━━ RECORD SET ━━

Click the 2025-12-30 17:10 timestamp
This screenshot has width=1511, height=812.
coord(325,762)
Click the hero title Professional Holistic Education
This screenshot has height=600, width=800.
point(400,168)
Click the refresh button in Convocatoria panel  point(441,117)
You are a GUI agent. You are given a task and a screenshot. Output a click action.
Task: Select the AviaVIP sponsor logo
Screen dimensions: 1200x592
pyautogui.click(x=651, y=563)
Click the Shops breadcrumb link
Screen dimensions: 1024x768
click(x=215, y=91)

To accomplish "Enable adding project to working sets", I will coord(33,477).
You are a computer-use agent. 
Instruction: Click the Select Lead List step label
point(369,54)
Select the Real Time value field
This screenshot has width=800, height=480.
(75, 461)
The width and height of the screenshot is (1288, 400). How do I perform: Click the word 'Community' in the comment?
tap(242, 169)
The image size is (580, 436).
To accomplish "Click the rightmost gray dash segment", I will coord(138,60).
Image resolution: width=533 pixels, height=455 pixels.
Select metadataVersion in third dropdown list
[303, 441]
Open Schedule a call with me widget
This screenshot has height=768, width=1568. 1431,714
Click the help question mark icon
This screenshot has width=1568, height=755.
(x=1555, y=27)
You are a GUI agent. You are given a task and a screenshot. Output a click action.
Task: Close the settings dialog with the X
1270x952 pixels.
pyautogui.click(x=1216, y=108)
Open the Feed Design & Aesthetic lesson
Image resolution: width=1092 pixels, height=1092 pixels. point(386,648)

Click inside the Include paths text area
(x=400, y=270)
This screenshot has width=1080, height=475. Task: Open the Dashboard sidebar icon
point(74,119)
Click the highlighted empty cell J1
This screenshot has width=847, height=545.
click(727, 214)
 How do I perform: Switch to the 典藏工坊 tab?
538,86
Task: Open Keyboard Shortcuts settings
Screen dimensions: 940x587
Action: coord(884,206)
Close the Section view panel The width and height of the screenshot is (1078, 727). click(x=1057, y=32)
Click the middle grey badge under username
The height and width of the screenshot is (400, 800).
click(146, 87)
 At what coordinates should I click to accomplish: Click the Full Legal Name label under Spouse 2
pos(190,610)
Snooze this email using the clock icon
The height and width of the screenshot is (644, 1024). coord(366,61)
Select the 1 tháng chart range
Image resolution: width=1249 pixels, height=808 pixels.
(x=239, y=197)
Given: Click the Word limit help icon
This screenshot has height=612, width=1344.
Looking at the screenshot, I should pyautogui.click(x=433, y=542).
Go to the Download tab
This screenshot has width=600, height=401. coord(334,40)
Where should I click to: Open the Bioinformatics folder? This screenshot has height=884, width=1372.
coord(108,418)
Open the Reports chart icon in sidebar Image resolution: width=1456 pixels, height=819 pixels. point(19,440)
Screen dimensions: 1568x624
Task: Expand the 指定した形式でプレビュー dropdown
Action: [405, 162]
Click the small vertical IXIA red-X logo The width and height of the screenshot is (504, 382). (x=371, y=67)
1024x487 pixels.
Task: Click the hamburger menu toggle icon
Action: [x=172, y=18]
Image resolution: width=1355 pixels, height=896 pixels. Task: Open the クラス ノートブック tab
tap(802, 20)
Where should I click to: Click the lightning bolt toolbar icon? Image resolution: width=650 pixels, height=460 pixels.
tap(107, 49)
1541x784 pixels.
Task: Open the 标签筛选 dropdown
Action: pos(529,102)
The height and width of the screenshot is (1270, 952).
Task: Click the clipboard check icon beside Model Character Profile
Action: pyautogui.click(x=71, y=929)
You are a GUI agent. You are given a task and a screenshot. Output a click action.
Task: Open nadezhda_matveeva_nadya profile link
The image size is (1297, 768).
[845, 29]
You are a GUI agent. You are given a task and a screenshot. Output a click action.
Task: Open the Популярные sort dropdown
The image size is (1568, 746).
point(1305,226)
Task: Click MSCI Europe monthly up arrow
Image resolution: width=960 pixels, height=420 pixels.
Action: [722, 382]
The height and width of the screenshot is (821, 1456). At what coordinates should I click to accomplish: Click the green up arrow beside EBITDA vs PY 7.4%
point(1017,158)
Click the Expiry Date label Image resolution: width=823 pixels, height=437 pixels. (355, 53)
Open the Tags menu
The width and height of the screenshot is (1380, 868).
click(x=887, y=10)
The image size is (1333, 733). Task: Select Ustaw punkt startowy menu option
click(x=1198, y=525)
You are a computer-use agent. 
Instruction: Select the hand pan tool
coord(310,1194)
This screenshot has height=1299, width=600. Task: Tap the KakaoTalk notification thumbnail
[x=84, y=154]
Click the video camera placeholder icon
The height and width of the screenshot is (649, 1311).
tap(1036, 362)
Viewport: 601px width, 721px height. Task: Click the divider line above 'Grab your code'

━━━

- **REQUIRED WORK**:
Please repeat every one of the records above without changing a single character.

- **OUTPUT BELOW**:
Click the 2025-12-30 17:10 timestamp
This screenshot has width=1511, height=812.
coord(325,762)
Click the hero title Professional Holistic Education
This screenshot has height=600, width=800.
point(400,168)
Click the refresh button in Convocatoria panel  point(441,117)
You are a GUI agent. You are given a task and a screenshot. Output a click action.
Task: Select the AviaVIP sponsor logo
Screen dimensions: 1200x592
pyautogui.click(x=651, y=563)
Click the Shops breadcrumb link
Screen dimensions: 1024x768
click(x=215, y=91)

To accomplish "Enable adding project to working sets", I will coord(33,477).
You are a computer-use agent. 
Instruction: Click the Select Lead List step label
point(369,54)
Select the Real Time value field
This screenshot has width=800, height=480.
(75, 461)
The width and height of the screenshot is (1288, 400). How do I perform: Click the word 'Community' in the comment?
tap(242, 169)
The image size is (580, 436).
To accomplish "Click the rightmost gray dash segment", I will coord(138,60).
Image resolution: width=533 pixels, height=455 pixels.
Select metadataVersion in third dropdown list
[303, 441]
Open Schedule a call with me widget
This screenshot has height=768, width=1568. 1431,714
Click the help question mark icon
This screenshot has width=1568, height=755.
(x=1555, y=27)
You are a GUI agent. You are given a task and a screenshot. Output a click action.
Task: Close the settings dialog with the X
1270x952 pixels.
pyautogui.click(x=1216, y=108)
Open the Feed Design & Aesthetic lesson
Image resolution: width=1092 pixels, height=1092 pixels. point(386,648)

Click inside the Include paths text area
(x=400, y=270)
This screenshot has width=1080, height=475. Task: Open the Dashboard sidebar icon
point(74,119)
Click the highlighted empty cell J1
This screenshot has width=847, height=545.
click(727, 214)
 How do I perform: Switch to the 典藏工坊 tab?
538,86
Task: Open Keyboard Shortcuts settings
Screen dimensions: 940x587
Action: coord(884,206)
Close the Section view panel The width and height of the screenshot is (1078, 727). click(x=1057, y=32)
Click the middle grey badge under username
The height and width of the screenshot is (400, 800).
click(146, 87)
 At what coordinates should I click to accomplish: Click the Full Legal Name label under Spouse 2
pos(190,610)
Snooze this email using the clock icon
The height and width of the screenshot is (644, 1024). coord(366,61)
Select the 1 tháng chart range
Image resolution: width=1249 pixels, height=808 pixels.
(x=239, y=197)
Given: Click the Word limit help icon
This screenshot has height=612, width=1344.
Looking at the screenshot, I should pyautogui.click(x=433, y=542).
Go to the Download tab
This screenshot has width=600, height=401. coord(334,40)
Where should I click to: Open the Bioinformatics folder? This screenshot has height=884, width=1372.
coord(108,418)
Open the Reports chart icon in sidebar Image resolution: width=1456 pixels, height=819 pixels. point(19,440)
Screen dimensions: 1568x624
Task: Expand the 指定した形式でプレビュー dropdown
Action: [405, 162]
Click the small vertical IXIA red-X logo The width and height of the screenshot is (504, 382). (x=371, y=67)
1024x487 pixels.
Task: Click the hamburger menu toggle icon
Action: [x=172, y=18]
Image resolution: width=1355 pixels, height=896 pixels. Task: Open the クラス ノートブック tab
tap(802, 20)
Where should I click to: Click the lightning bolt toolbar icon? Image resolution: width=650 pixels, height=460 pixels.
tap(107, 49)
1541x784 pixels.
Task: Open the 标签筛选 dropdown
Action: pos(529,102)
The height and width of the screenshot is (1270, 952).
Task: Click the clipboard check icon beside Model Character Profile
Action: pyautogui.click(x=71, y=929)
You are a GUI agent. You are given a task and a screenshot. Output a click action.
Task: Open nadezhda_matveeva_nadya profile link
The image size is (1297, 768).
[845, 29]
You are a GUI agent. You are given a task and a screenshot. Output a click action.
Task: Open the Популярные sort dropdown
The image size is (1568, 746).
point(1305,226)
Task: Click MSCI Europe monthly up arrow
Image resolution: width=960 pixels, height=420 pixels.
Action: [722, 382]
The height and width of the screenshot is (821, 1456). At what coordinates should I click to accomplish: Click the green up arrow beside EBITDA vs PY 7.4%
point(1017,158)
Click the Expiry Date label Image resolution: width=823 pixels, height=437 pixels. (355, 53)
Open the Tags menu
The width and height of the screenshot is (1380, 868).
click(x=887, y=10)
The image size is (1333, 733). Task: Select Ustaw punkt startowy menu option
click(x=1198, y=525)
You are a computer-use agent. 
Instruction: Select the hand pan tool
coord(310,1194)
This screenshot has height=1299, width=600. Task: Tap the KakaoTalk notification thumbnail
[x=84, y=154]
Click the video camera placeholder icon
The height and width of the screenshot is (649, 1311).
tap(1036, 362)
Viewport: 601px width, 721px height. Task: Click the divider line above 'Grab your code'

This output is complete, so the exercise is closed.